6. Learn to negotiate a better deal on everything. Negotiation is an art form that anyone can learn. Employing a little bit of haggling can put a little more money in your pocket!
7. Understand the interest charges. When you take out a car hire-purchase loan, a housing loan or when you use your credit cards, you must know that you will be paying extra amount of money to cover the interest charges.
8. Always buy on sale. If you are certain that you will be using items on sale over and over, buy them when they are on sale and stock up. Avoid paying full price.
9. Be realistic. Set attainable and achievable goals. If your spending is more than your income, cut down on spending. However, if this is not possible for you, increase your income and stay in debt-free positive territory.
10. Plot your net worth:
Just as an organisation would carry out an audit from time to time to find out its overall performance, it is also recommended that you should do your own personal net worth calculation to keep track of your financial standing.

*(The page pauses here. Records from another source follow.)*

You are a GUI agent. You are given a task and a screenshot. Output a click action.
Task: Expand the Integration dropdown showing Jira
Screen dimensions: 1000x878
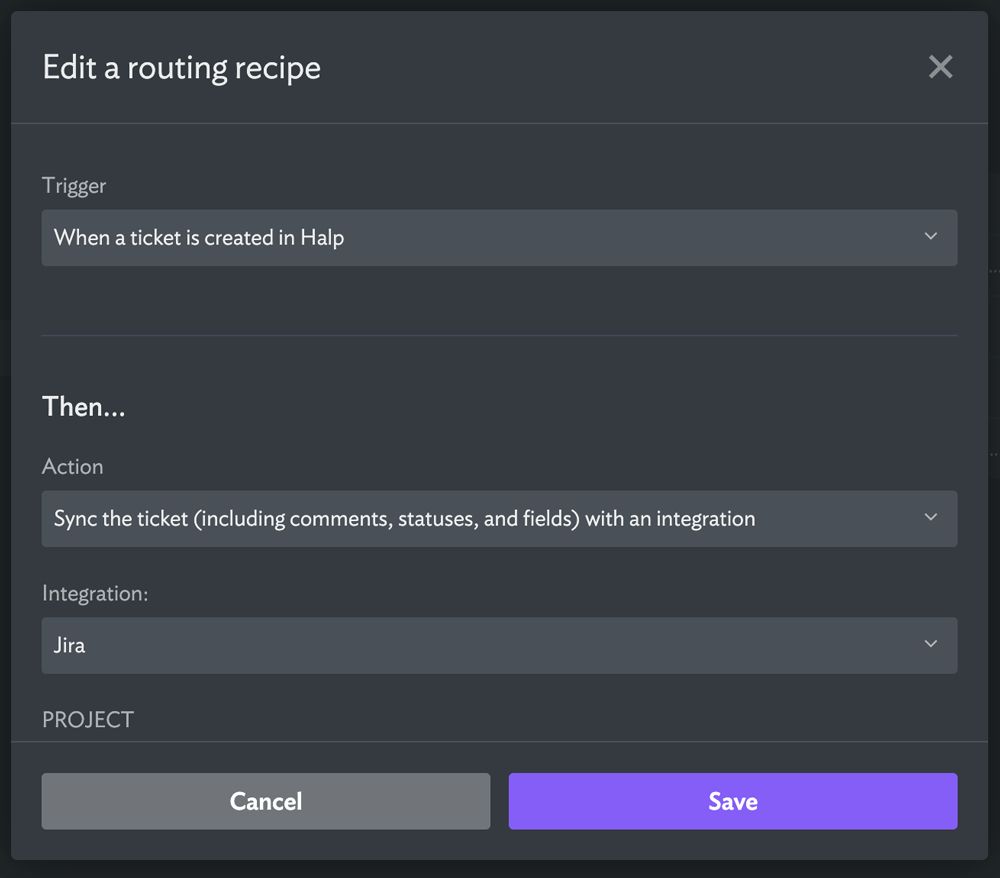point(499,645)
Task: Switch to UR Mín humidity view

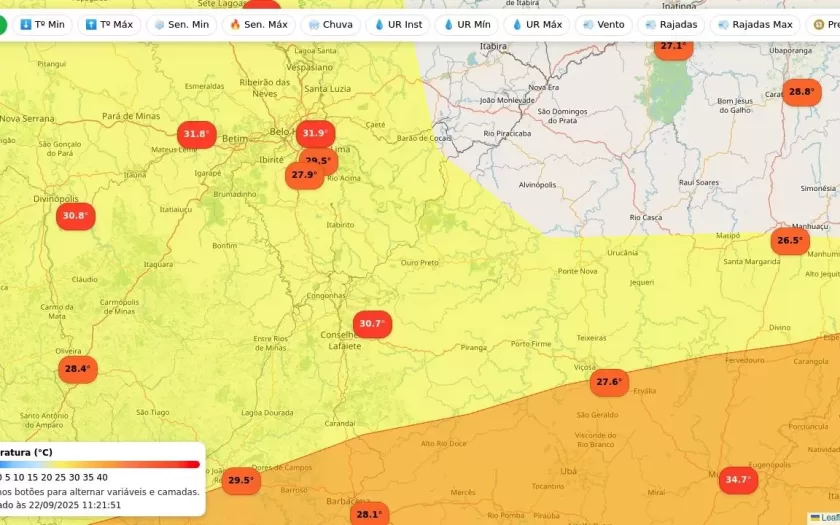Action: [466, 24]
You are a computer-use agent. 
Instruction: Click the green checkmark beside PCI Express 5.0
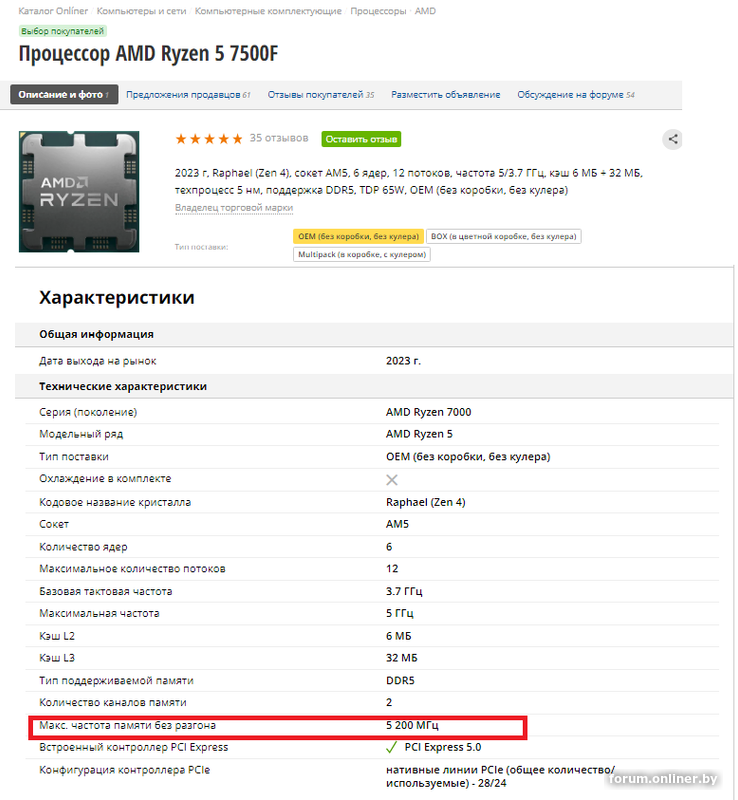point(392,747)
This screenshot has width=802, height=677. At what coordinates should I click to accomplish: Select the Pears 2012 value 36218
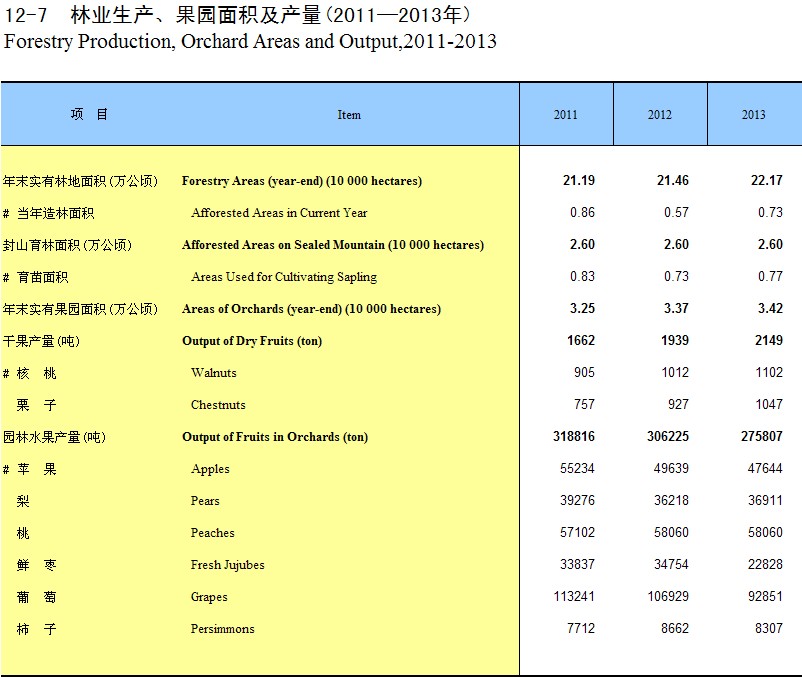pyautogui.click(x=670, y=501)
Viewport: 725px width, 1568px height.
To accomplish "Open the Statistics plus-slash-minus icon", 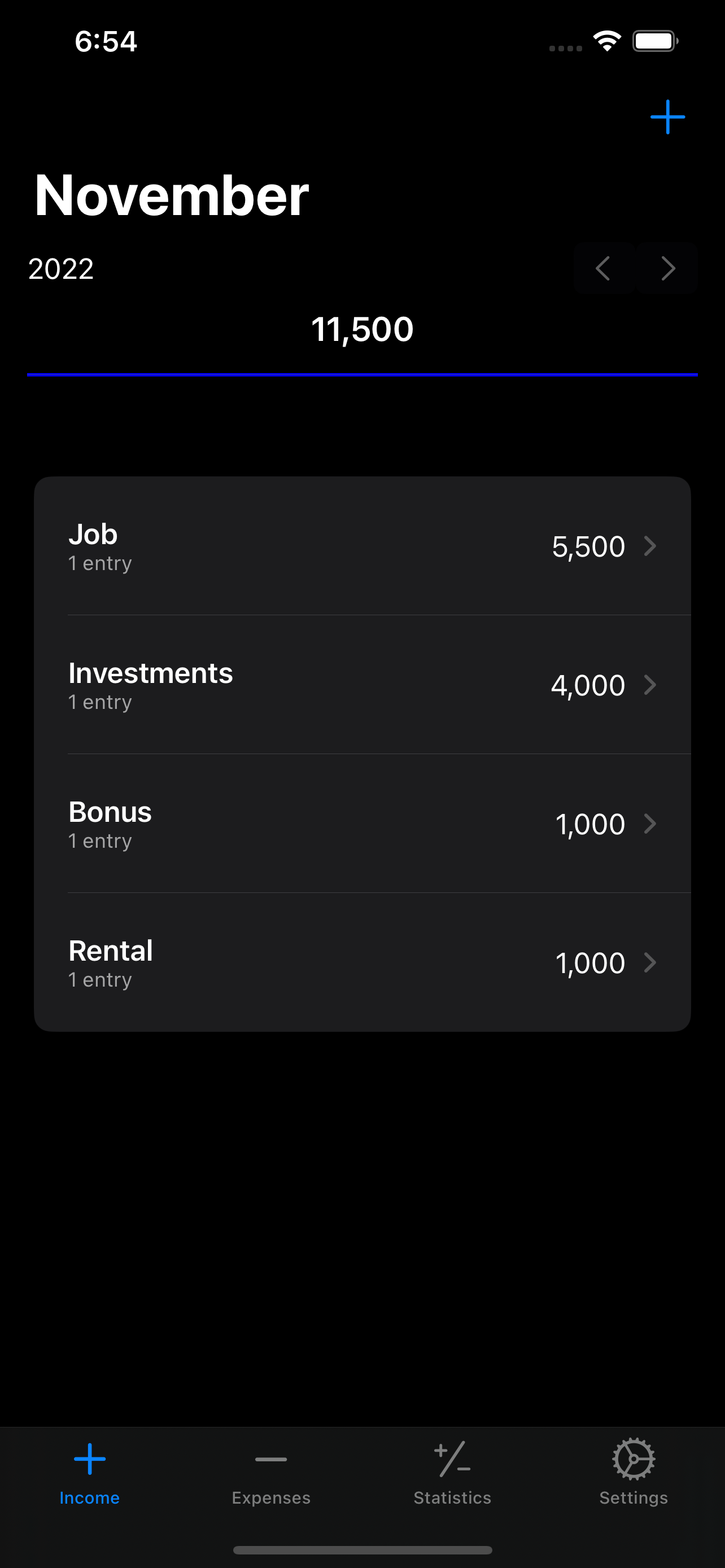I will point(452,1458).
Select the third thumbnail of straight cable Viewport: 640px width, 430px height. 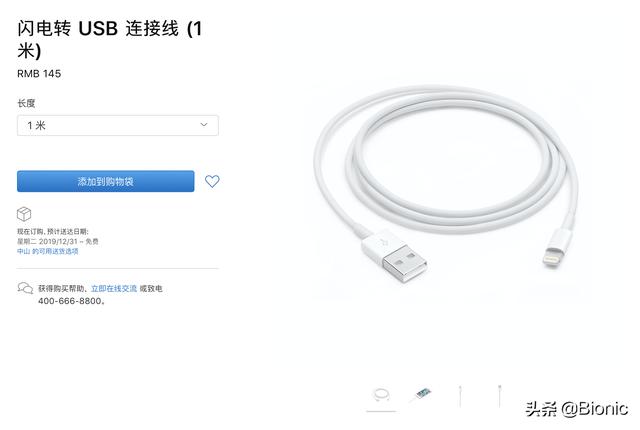(x=460, y=396)
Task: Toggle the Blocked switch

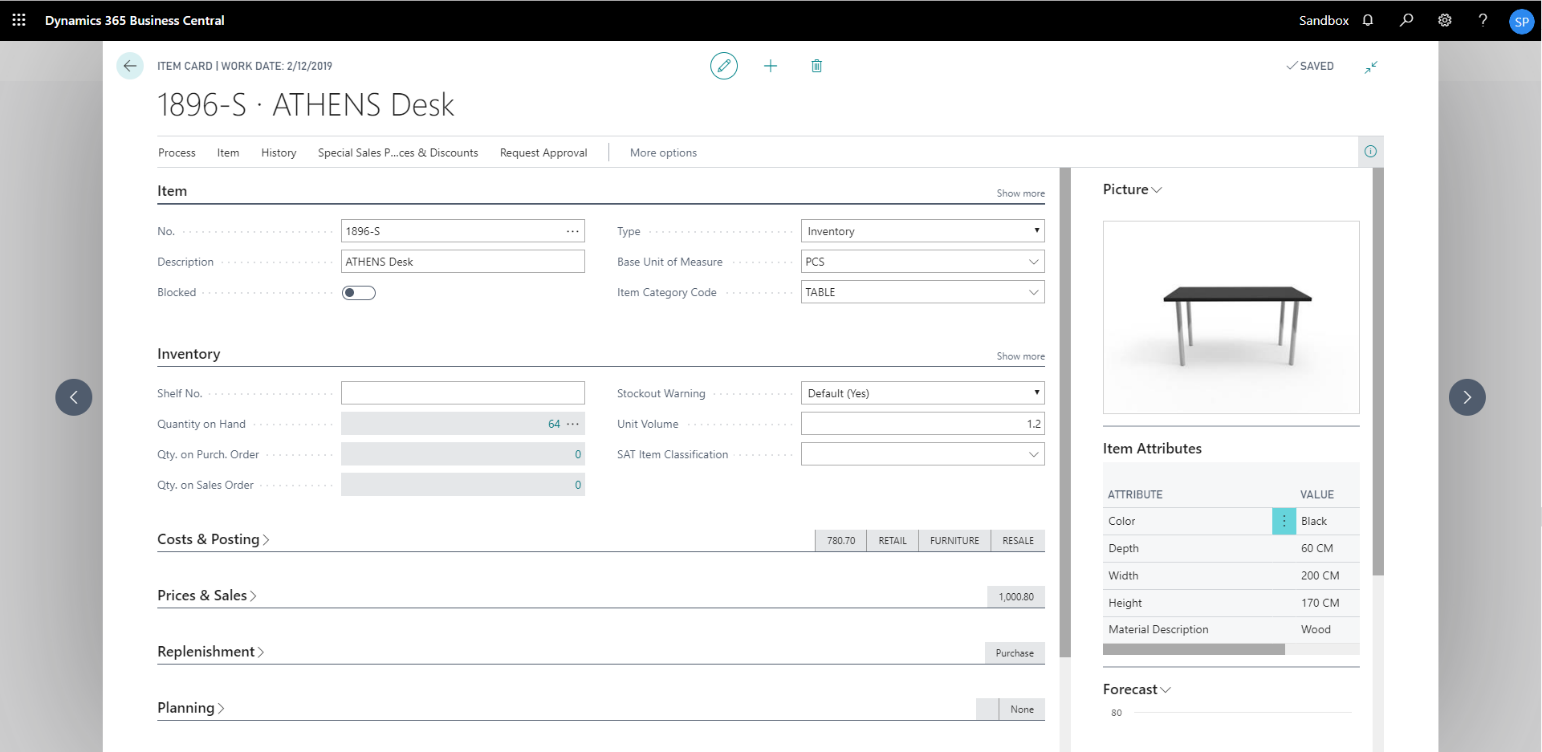Action: click(358, 293)
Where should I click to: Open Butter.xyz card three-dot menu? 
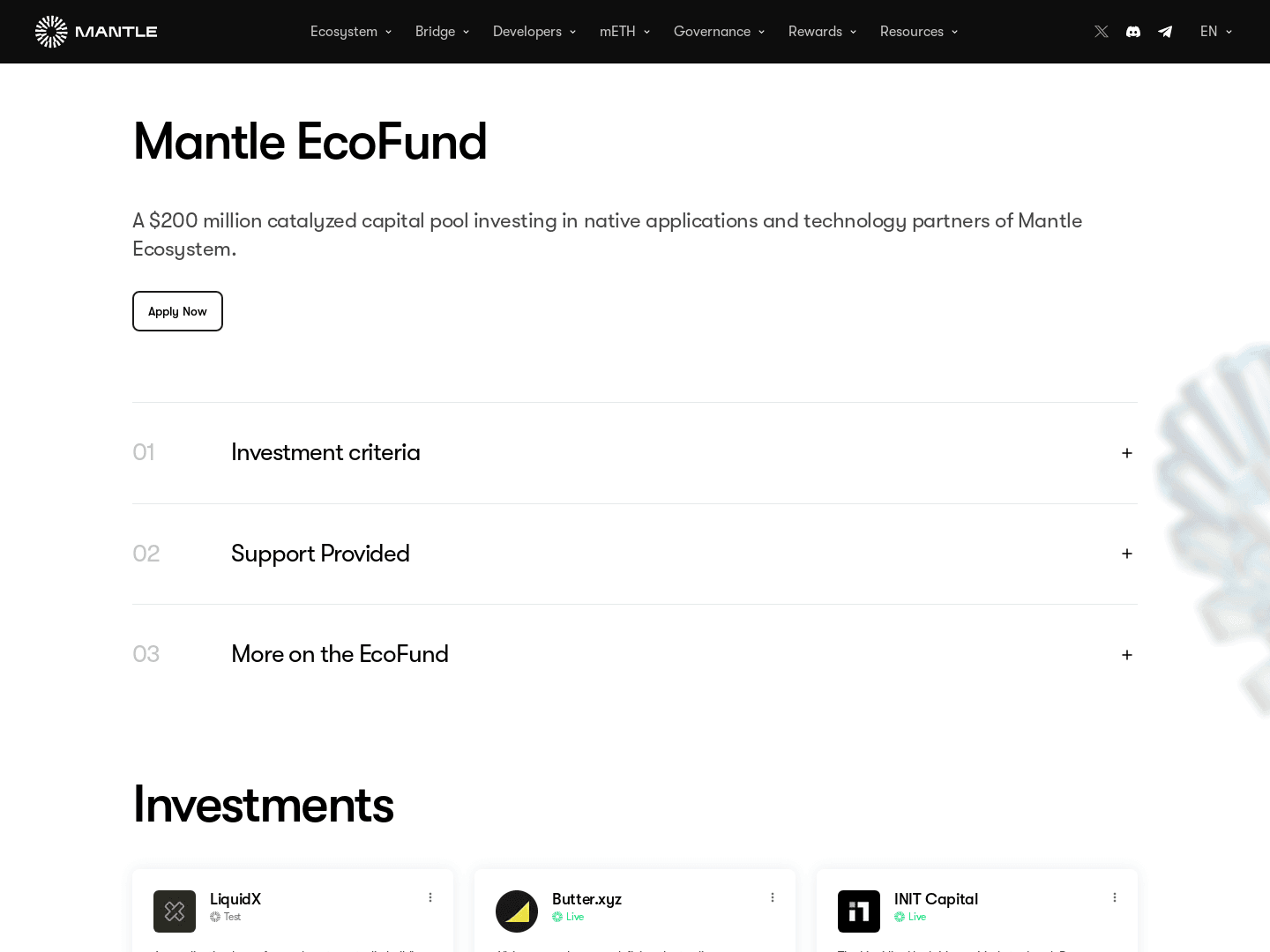click(773, 897)
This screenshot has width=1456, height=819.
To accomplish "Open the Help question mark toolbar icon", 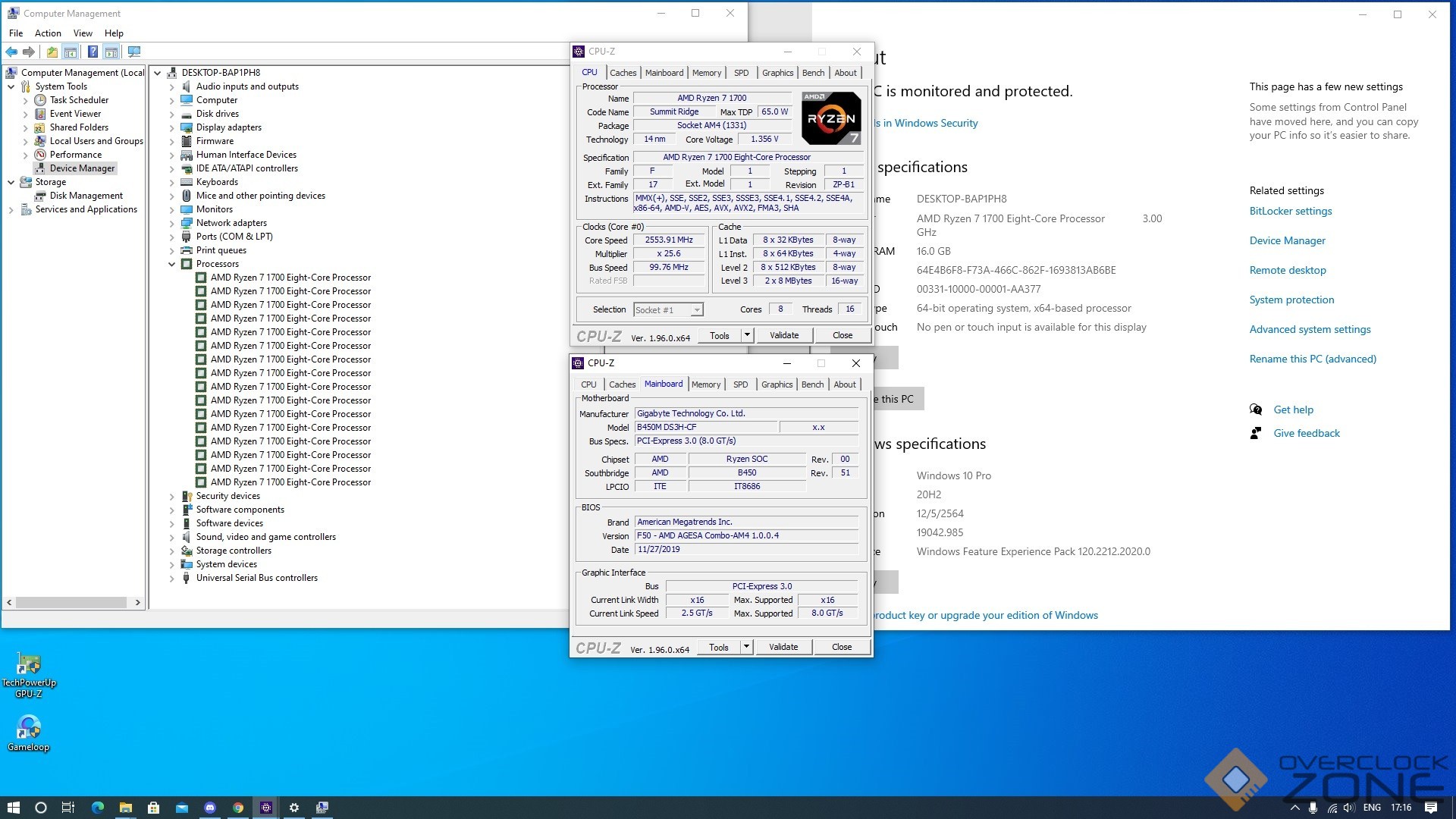I will [x=93, y=52].
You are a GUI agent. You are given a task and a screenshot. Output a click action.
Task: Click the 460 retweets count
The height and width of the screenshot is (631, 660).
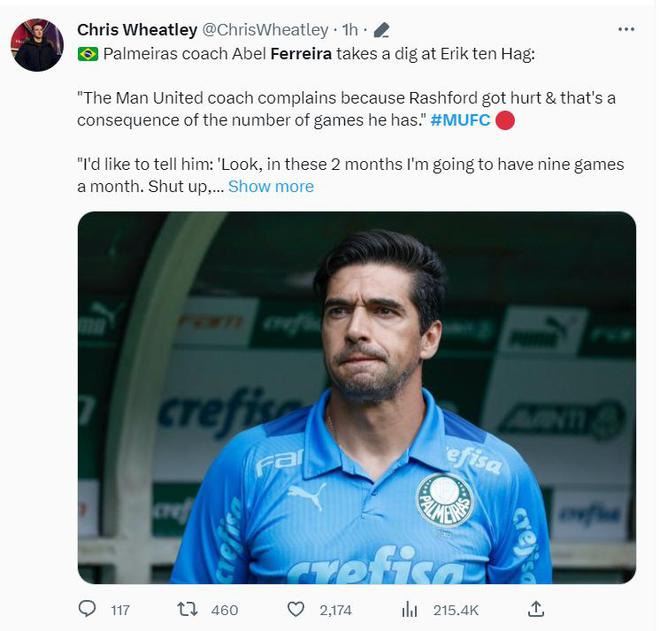click(x=224, y=609)
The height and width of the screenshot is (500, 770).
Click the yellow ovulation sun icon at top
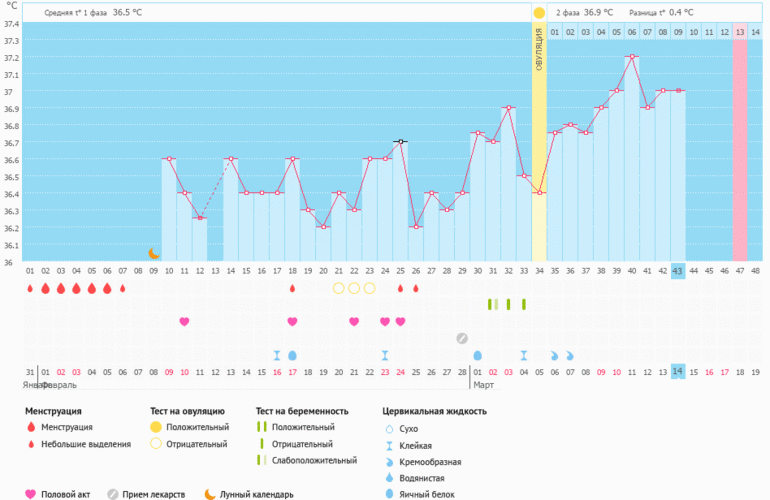[539, 13]
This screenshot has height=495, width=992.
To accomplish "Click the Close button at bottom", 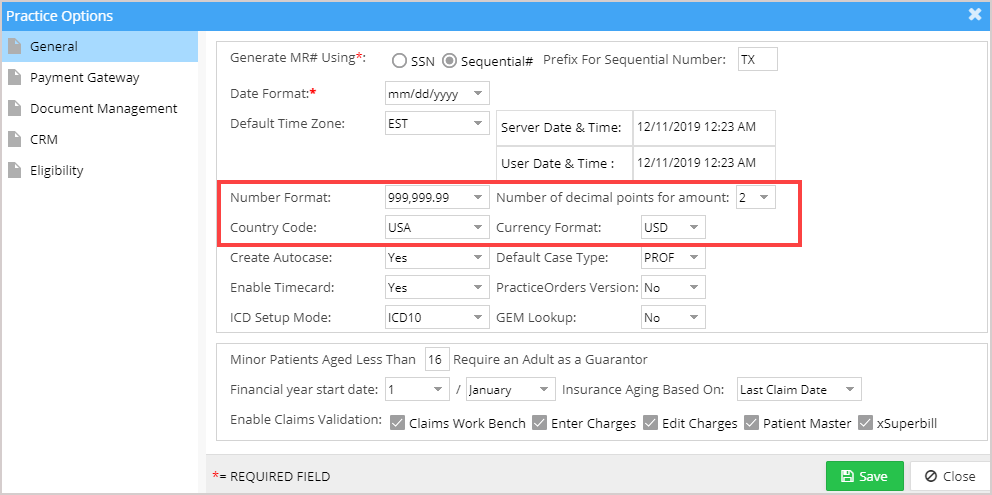I will pyautogui.click(x=950, y=476).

A simple and straightforward calculation is shown below:
Total assets – Total liabilities = Net worth
Total assets: Combine all your money from your savings or checking account, trust funds, property value, car value, stock value, etc.
Total liabilities: Combine all your debts such as home mortgage, credit card balance, etc
Your goal is to have a positive net worth value at all times and it should be I increasing as time goes by.